Joyce laughed merrily.
"Oh, Charlotte, you must not come to me for sympathy. I can't understand such sentiment. You have never spoken to Mr. Bamfylde in your life."
"Not spoken; no, but there is such a thing as the language of eyes. Joyce, you don't understand."
"No, I don't; and I think, Charlotte, it is nonsense to waste your thoughts on Mr. Bamfylde, who probably has never given you a thought in his life."
"I am not so sure about thoughts, dear. However, I see you don't care about it, or my verses, or me."
"Come, Charlotte, don't be silly! Of course I care about you, but I don't think I am poetical or romantic.

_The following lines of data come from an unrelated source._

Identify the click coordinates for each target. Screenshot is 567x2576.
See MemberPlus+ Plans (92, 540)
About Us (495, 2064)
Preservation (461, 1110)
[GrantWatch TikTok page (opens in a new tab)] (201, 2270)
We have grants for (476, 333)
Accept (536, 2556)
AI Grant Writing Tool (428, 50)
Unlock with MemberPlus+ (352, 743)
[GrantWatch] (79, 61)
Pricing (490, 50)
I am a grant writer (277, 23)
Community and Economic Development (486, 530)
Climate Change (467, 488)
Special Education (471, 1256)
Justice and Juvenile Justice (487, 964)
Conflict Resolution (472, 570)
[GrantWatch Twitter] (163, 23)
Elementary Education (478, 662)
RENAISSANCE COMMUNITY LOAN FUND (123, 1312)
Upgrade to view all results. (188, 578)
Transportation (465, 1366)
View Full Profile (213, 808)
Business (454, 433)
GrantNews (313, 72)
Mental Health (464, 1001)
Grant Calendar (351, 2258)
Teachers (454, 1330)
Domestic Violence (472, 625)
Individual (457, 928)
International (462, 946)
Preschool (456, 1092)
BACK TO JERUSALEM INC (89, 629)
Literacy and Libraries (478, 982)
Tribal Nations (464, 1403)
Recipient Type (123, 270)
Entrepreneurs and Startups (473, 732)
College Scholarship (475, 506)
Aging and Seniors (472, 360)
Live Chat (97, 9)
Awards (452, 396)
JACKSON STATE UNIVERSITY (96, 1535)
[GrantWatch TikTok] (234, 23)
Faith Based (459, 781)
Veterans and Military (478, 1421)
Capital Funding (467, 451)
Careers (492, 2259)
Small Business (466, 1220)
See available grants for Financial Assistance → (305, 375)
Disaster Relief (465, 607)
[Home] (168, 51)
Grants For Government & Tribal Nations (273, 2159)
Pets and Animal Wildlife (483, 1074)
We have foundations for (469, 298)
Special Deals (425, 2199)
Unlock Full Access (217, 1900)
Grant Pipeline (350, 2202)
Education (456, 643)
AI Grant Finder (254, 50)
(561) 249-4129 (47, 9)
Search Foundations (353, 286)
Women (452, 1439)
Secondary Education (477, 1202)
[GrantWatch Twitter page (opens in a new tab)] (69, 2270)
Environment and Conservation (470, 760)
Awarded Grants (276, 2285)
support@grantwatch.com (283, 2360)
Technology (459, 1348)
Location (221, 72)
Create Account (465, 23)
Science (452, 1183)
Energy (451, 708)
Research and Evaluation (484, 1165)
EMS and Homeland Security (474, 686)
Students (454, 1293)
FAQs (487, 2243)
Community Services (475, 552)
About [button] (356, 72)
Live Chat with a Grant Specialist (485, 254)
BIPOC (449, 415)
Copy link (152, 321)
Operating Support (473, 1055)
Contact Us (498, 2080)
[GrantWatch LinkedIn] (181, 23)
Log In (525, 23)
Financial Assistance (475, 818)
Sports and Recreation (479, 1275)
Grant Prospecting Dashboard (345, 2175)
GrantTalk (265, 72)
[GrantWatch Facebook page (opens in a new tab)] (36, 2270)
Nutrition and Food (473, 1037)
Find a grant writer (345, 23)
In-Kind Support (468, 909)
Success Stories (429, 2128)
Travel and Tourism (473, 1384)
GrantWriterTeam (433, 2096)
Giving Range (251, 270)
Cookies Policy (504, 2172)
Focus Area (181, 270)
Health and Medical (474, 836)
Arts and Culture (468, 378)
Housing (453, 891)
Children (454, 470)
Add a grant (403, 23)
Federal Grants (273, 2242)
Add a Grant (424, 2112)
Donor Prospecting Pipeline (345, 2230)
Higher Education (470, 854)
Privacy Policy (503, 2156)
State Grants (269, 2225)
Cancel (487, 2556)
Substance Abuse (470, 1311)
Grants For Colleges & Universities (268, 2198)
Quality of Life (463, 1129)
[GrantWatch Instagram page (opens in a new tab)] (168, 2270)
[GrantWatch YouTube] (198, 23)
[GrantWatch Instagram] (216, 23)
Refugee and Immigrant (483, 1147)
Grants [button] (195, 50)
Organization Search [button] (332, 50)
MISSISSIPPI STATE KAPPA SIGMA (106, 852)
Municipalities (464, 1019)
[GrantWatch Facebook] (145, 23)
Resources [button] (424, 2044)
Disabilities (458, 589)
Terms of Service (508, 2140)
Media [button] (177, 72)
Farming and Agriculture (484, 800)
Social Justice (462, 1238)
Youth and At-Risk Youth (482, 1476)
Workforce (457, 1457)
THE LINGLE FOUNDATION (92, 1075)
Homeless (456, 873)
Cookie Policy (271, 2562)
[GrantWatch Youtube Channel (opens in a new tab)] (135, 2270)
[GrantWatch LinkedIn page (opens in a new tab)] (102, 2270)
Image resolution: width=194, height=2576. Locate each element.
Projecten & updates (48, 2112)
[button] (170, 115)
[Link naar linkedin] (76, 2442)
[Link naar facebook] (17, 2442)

Indeed, we ought to go downstairs."
"You must go first, and I will follow," said poor Charlotte, putting "The Drooping Rosebud" in her pocket again, with a sigh; and Joyce tripped downstairs alone.
"Well, my little rustic," Miss Falconer said; "come and sit down by me, and tell me the news."
"Melville came home last week," Joyce said. "He is determined to travel, and father did so want him to settle down at home and help him with the estate. But, oh! Aunt Lettice, nothing will ever make him into a farmer. He is dressed to-day, to come into Wells, like a fine gentleman. I get so angry with Melville, Aunt Lettice."
"He will come round in time, my dear. Young men are often a little difficult to manage, and then sober down so wonderfully."
"But Melville is twenty-three, nearly twenty-four, Aunt Lettice. Father has given him every advantage, and all he wished for, and now he says he cannot possibly live a country gentleman's life."
"Oxford was a poor preparation for that life, I must own," said Miss Falconer; "only it was natural perhaps, that your father should yield to your mother's wishes."
"Mother suffers the most," said Joyce hotly, "far, far the most. It makes me so angry when I think of the way mother is treated."
"My dear child, she has spoiled Melville, and this is the result."
"It would not be the result if Melville had an atom of gentleman-like feeling. Looking down on mother, who – " Joyce's voice faltered.
"It was unfortunate that your father married below him in the social scale; he was caught in the rebound, as we say. But all that is over and done with: still, we may deplore it; though no one can respect your dear mother more than I do. Marriage," said Miss Falconer, slowly and deliberately, "has not been successful in our family. Charlotte's mother, our only sister, made a very unwise marriage, and her only child has been thrown upon me to support. Not that I regret it. Charlotte is an amiable, gentle girl, and a companion to me. I have given her such advantages as I could afford, and she is fairly accomplished. I had a visitor yesterday I little expected, at her very advanced age. Mrs. Hannah More paid her first call on our new Bishop, and was so obliging as to come on here. She was speaking of you with interest, my dear."